*What is required:*
In the entries below, find the lines with the word "agent" and copy them.

*Data records:*
::::::::::

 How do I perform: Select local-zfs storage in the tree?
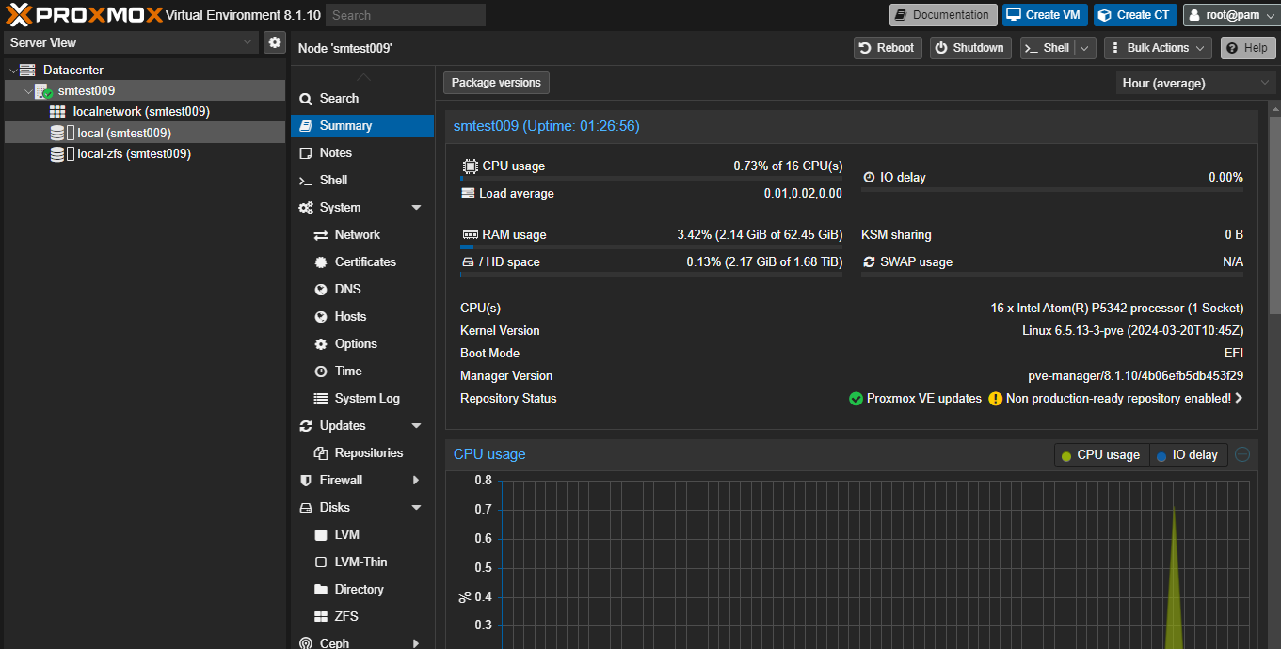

::::::::::

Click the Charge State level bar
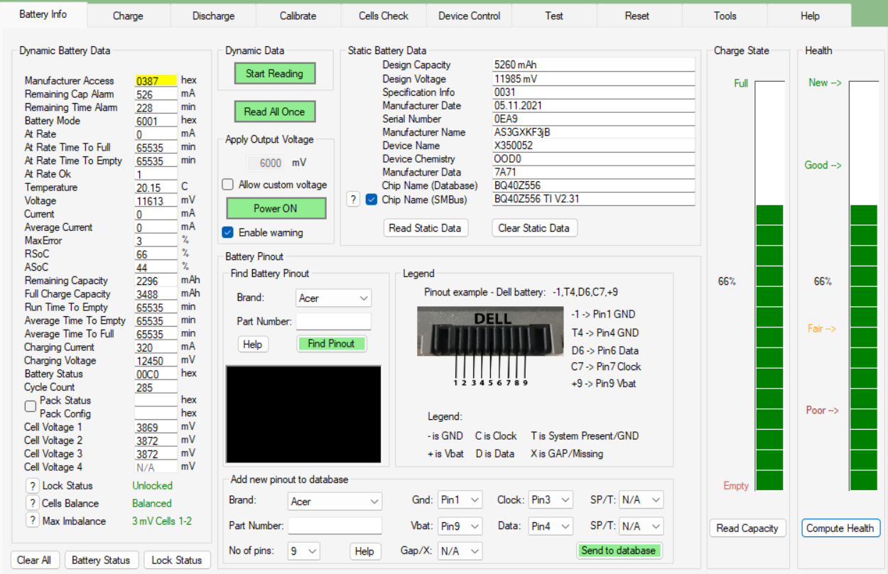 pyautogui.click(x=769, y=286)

::::::::::

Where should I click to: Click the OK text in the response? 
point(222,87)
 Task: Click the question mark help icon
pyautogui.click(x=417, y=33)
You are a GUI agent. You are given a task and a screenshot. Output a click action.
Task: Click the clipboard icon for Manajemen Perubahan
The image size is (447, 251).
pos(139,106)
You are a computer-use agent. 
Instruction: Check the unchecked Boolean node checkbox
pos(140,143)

::::::::::

*Response to this task:*
You are a GUI agent. You are given a task and a screenshot. Output a click action.
You are a computer-use agent. 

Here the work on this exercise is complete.